I have inherited a property in Dallas, Tx. This property has a tax lien of $10 k and is in pretty bad shape. I need to rehab this property to be able to do anything with it. I have no dept and my credit is really good. I just have no clue on what type of loan I should get to rehab the home. I read about hard money and private lenders but don't know if I should seek their services or deal with another source. I am really careful with not getting credit cards but I know I need to get a loan of some sort to get this project going. Any advise would be appreciated. And I would like to rehab the home pull out equity and rent it out. Its a good investment to get me going into this new venture. I am new to BP and in just a few hrs have absorbed so much information. Truly grateful to be apart of this community.
Hard money would allow you to borrow the most. But if the unrepaired value is sufficient you could do a simple HELOC. That could save you lots of finance charges. Then after it is repaired you can rent it and do a cash out refi based on the appraised value (should be close to ARV if you do the comps right) - if you want to get some cash for more deals while also having cash flow. Or you can just rent it and enjoy the cash flow.
Thanks for the advise Doug, Its great to get some insight rather than just try and figure things out on your own. Greatly appreciated.
I think you have a few possible options.
One is to get one if those loans unique to Texas that permits you to pay the back property taxes.
Hard money is primarily based on equity but is typically suitable if you occupy property at the time of funding.

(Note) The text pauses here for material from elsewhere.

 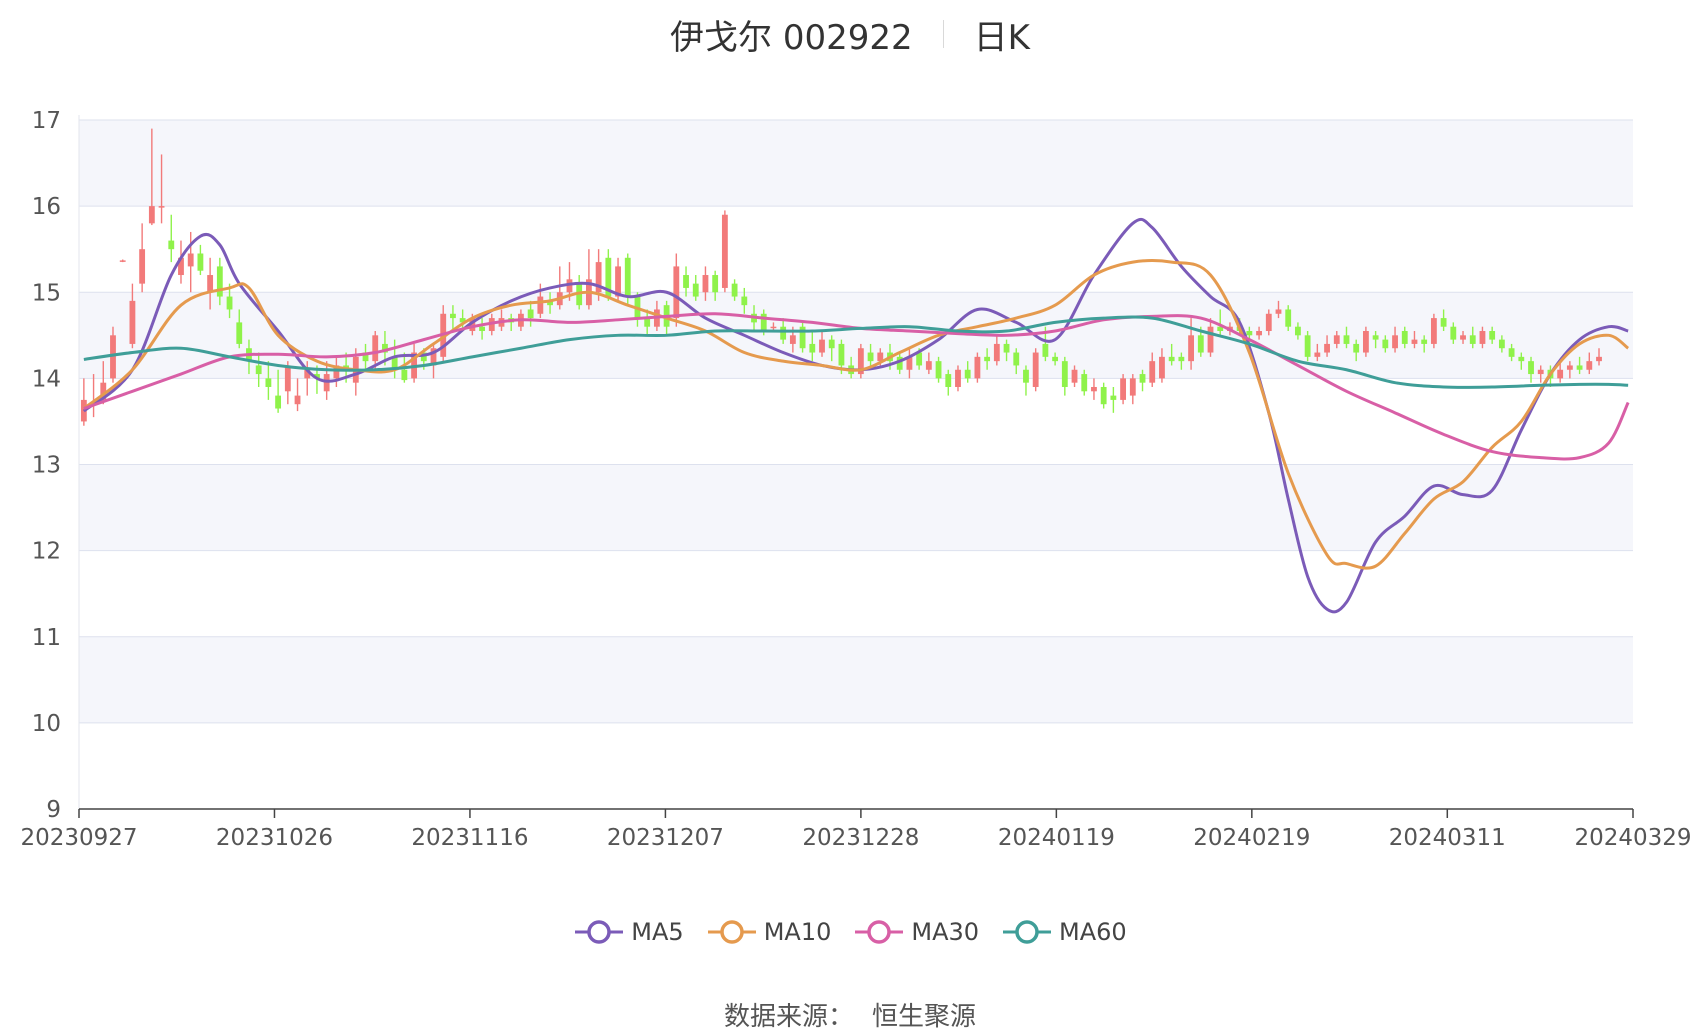 I want to click on legend-item-ma10: MA10, so click(x=768, y=932).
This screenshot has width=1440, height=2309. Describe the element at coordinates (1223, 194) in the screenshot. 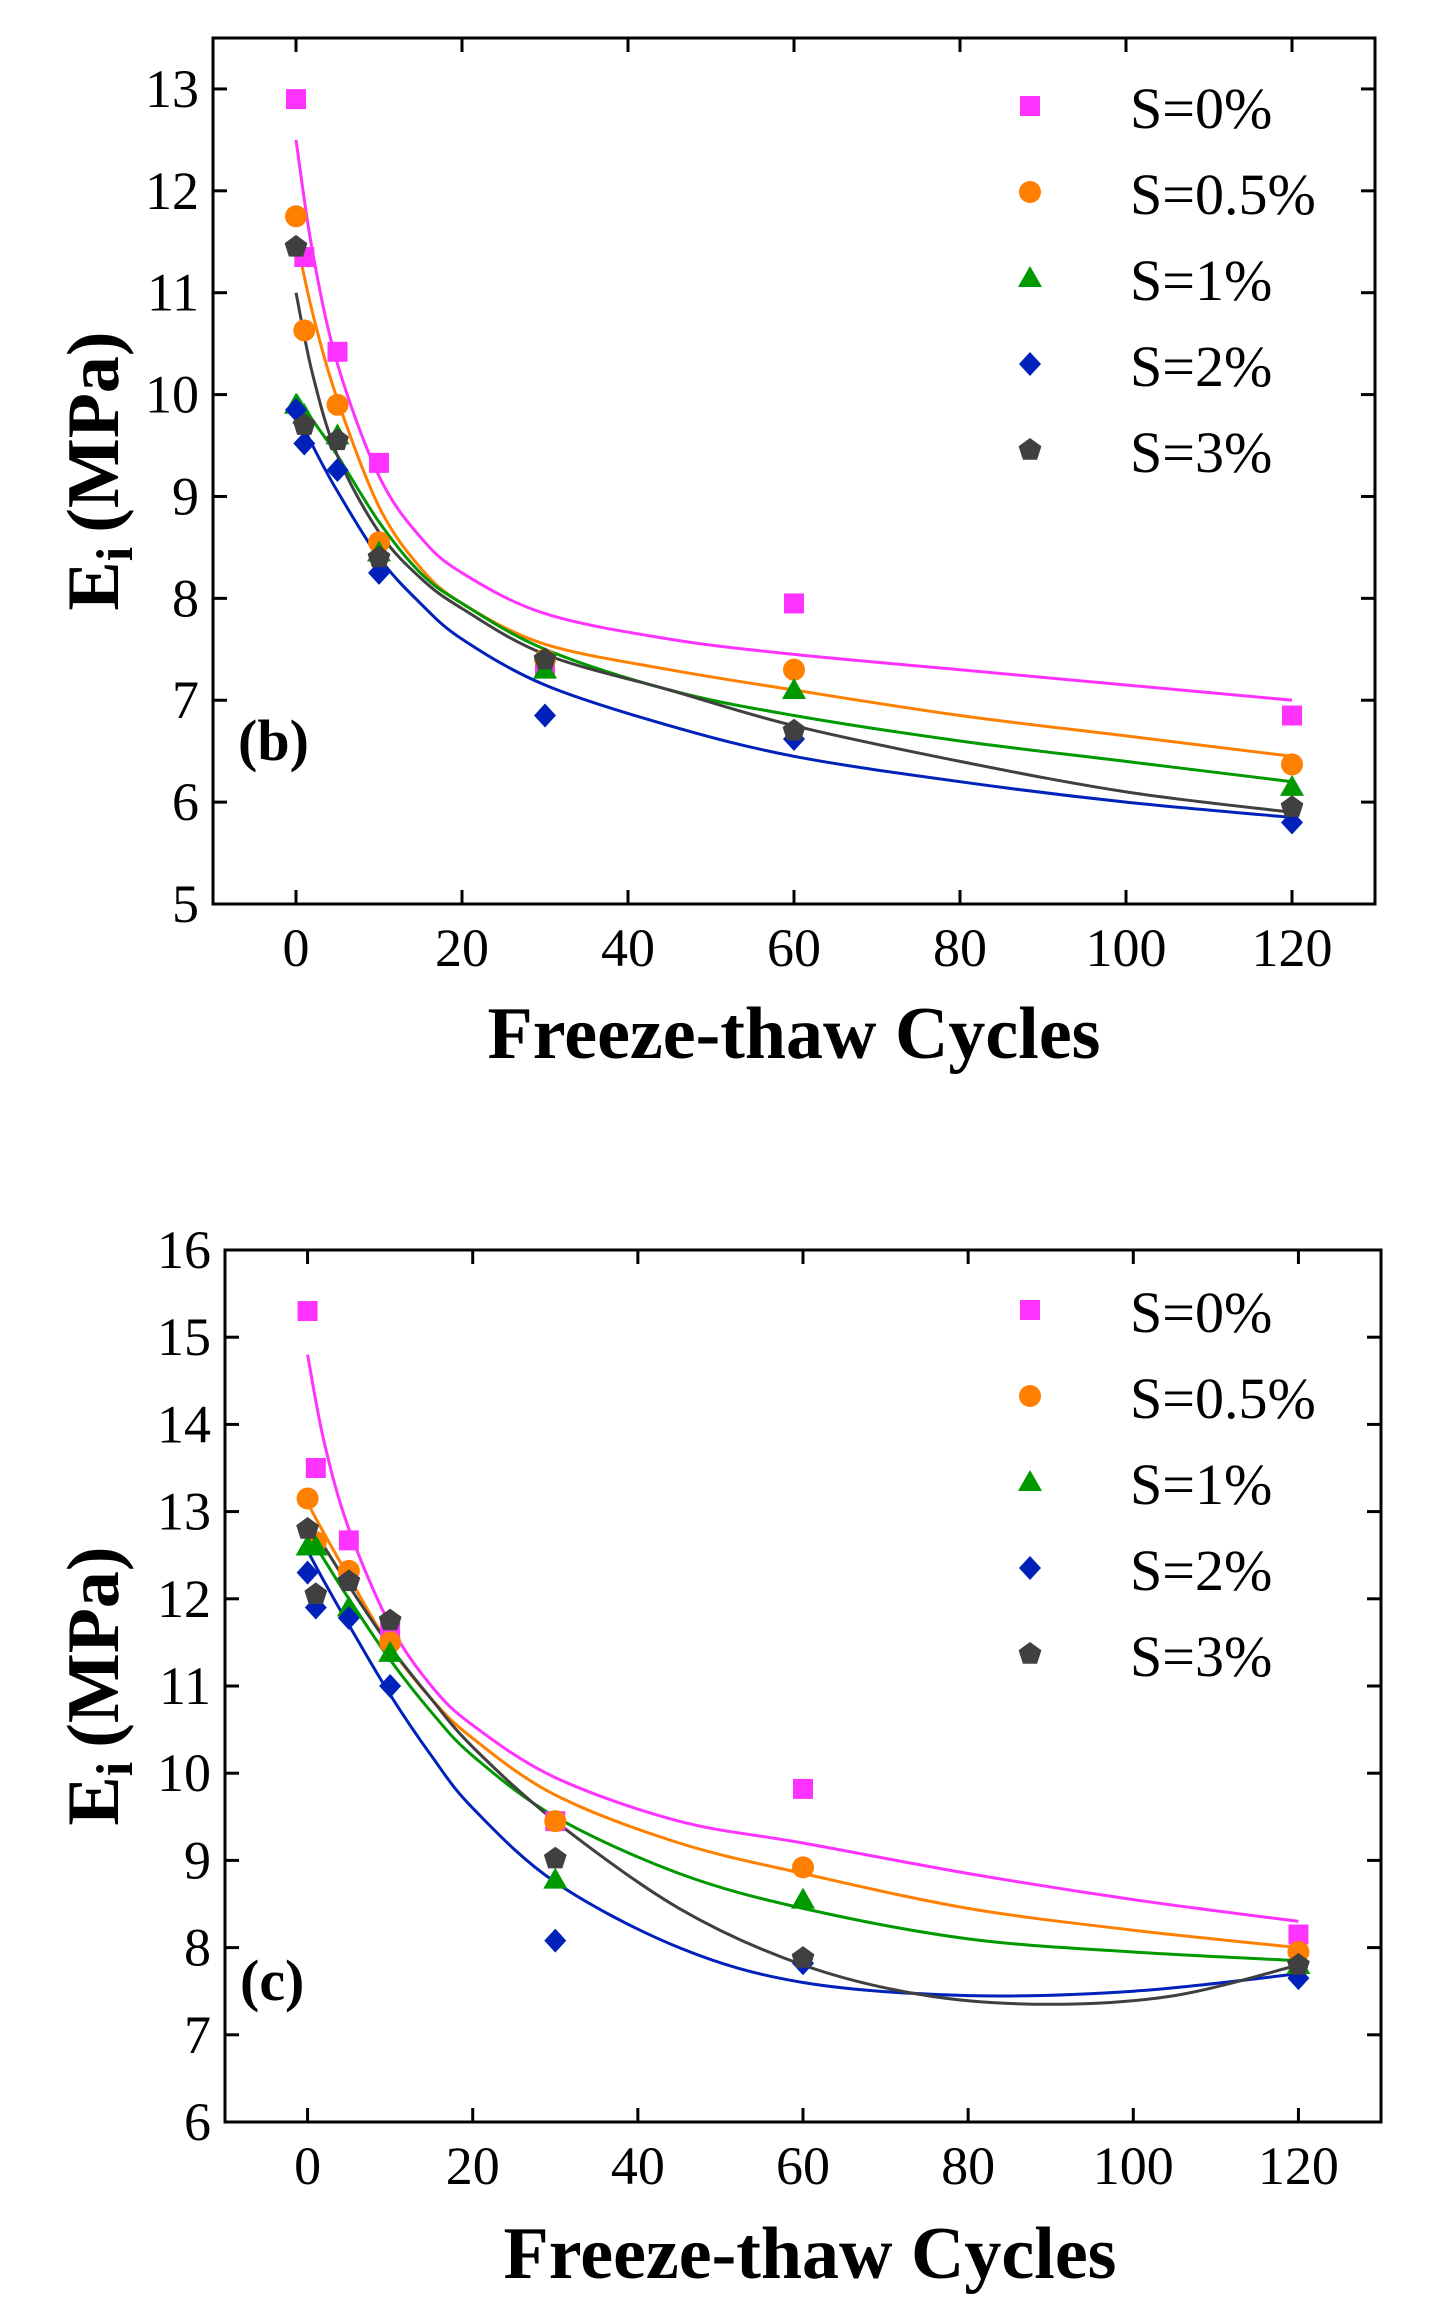

I see `legend-label: S=0.5%` at that location.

If the property has substantial deferred maintenance, you may be unable to get any other kind of financing until it meets certain criteria. FHA will most likely have some restrictions however they do offer the 203K programs (I think they're still offered) which are intended to be used for property renovation.
If there's no time pressure, continue doing all the investigation you can and remember that it may be necessary to do several loans in succession in order to end up with a fully renovated property and long term bank financing.